Friday, March 7, 2014

Cannibal Holocaust (1980)

Also Known As: -
Year of first release: 1980
Director: Ruggero Deodato (The Barbarians)
Actors: Robert Kerman, Francesca Ciardi, Perry Pirkanen
Country: I
Genre: Horror
Conditions of visioning: 05.03.2014, Blu-ray, Home cinema
Synopsis: An anthropologist (Kerman) travels to the Amazonian forest (known as The Green Inferno) looking for a missing documentary TV crew.
Review: I have selected as cover for this post one of the least graphical posters of this movie I could find. I have hidden the re-vamped exchangeable cover from the pristine Blu-ray edition by Shameless Entertainment Video at the end of the article.
Cannibal Holocaust is a very special movie and if you are not into this genre, its only merit may be to make you wonder how far can cinema go? It is one of the most brutal movies ever made, and was banned from UK for decades. It is extremely violent and filled with what seems to be only provocative scenes: Sex, murder, cannibalism and maybe the most disturbing: animal cruelty.
It is ironical that a British video company releases the best edition of the movie to date. I had only ever seen the movie on cheap VHS tapes, and the most recently (about ten years ago) on a cheap DiVx censored from all the violent scenes (what a disappointment it was). The image and sound quality on the Blu-ray are brilliant, except that I noticed some jitter between image and sound that varied throughout the movie so that I had to correct it a few times with my A/V amplifier. Slightly annoying.
Besides the picture quality, the most interesting feature in this edition is a new edit of the movie supervised by the director himself, and in which he modified most of the animal cruelty scenes, editing them in a more creative and less provocative way, while keep the message he wanted to convey. This is the version I watched (The Blu-ray contains both). The director introduces this version for five minutes, justifying his choices.

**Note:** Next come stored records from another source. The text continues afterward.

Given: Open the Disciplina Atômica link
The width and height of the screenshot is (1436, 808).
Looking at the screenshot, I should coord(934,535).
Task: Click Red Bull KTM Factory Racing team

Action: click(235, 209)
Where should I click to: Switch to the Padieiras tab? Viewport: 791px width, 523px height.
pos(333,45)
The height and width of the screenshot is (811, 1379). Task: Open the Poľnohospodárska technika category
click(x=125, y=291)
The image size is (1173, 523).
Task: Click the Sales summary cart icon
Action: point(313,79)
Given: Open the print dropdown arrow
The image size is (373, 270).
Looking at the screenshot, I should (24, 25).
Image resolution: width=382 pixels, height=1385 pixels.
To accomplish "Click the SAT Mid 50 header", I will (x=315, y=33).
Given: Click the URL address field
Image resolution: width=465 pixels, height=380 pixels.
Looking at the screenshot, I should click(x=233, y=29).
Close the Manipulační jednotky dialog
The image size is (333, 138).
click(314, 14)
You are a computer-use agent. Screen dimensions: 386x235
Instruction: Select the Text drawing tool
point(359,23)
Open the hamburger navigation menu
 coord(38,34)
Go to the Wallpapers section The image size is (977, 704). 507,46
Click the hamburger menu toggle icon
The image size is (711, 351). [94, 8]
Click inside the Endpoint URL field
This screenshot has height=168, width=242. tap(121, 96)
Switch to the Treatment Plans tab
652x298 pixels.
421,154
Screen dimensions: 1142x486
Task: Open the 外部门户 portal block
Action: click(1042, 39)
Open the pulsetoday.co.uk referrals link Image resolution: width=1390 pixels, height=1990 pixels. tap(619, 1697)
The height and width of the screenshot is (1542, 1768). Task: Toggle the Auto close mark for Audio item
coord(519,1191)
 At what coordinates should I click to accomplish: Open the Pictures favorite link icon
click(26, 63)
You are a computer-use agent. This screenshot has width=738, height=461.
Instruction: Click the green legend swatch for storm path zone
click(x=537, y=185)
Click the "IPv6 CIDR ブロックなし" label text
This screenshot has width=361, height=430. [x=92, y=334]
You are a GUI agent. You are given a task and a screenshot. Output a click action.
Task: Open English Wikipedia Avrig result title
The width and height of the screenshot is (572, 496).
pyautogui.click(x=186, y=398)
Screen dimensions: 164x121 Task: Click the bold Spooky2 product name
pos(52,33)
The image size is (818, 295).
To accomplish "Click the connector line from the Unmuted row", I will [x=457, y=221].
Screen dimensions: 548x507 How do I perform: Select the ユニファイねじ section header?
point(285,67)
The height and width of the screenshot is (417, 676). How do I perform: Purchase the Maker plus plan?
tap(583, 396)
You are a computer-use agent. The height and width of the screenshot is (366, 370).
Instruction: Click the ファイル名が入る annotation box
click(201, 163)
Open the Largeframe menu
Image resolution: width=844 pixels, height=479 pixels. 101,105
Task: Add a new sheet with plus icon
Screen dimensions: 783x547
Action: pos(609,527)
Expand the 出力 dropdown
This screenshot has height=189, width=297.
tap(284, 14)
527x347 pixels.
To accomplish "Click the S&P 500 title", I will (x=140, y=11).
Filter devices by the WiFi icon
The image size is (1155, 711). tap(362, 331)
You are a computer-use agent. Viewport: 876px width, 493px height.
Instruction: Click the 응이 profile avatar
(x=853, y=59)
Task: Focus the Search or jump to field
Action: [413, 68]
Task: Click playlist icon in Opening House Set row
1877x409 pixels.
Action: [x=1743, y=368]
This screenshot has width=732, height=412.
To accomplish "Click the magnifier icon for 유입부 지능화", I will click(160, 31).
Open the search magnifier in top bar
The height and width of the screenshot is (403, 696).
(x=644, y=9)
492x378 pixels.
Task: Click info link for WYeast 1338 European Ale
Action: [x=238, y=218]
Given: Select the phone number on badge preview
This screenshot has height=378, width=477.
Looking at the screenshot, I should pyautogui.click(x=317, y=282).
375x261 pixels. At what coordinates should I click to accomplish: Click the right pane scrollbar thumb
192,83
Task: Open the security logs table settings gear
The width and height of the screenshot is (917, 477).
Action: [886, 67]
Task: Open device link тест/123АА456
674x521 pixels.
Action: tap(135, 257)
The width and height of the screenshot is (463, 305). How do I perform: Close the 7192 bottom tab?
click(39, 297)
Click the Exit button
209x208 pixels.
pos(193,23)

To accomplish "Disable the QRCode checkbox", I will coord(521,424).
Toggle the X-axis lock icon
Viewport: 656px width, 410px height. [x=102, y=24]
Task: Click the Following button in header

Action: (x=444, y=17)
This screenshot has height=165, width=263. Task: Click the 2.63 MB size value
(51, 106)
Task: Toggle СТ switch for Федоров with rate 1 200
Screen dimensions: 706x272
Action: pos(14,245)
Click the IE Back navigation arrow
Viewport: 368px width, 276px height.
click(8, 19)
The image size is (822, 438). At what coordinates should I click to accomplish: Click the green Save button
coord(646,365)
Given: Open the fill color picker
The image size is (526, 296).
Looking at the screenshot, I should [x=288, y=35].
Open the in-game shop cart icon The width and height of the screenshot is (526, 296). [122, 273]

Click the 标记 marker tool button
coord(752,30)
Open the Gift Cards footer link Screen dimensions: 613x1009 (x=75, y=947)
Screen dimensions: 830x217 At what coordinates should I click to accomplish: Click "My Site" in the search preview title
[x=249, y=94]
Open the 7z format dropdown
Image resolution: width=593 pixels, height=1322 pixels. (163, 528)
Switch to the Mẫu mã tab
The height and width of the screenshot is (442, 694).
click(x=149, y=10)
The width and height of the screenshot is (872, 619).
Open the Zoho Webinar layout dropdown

The movie is still very brutal, but a bit less disturbing. One interesting element to keep from the movie is the way the story is told: the first half of the movie is about the looking for the TV-crew, the second half about what to do with the video tapes found in the forest. This second part is like a reflection about what to do with the movie Cannibal Holocaust itself. The movie also contains a sub-text about the integrity of a TV-crew violating an otherwise virgin natural environment.
I CANNOT recommend the movie to anybody as it is too extreme, but I am glad to have seen it in the best conditions possible before watching at the Munich Fantasy Filmfest Nights 2014 the homage Eli Roth produced and entitled The Green Inferno.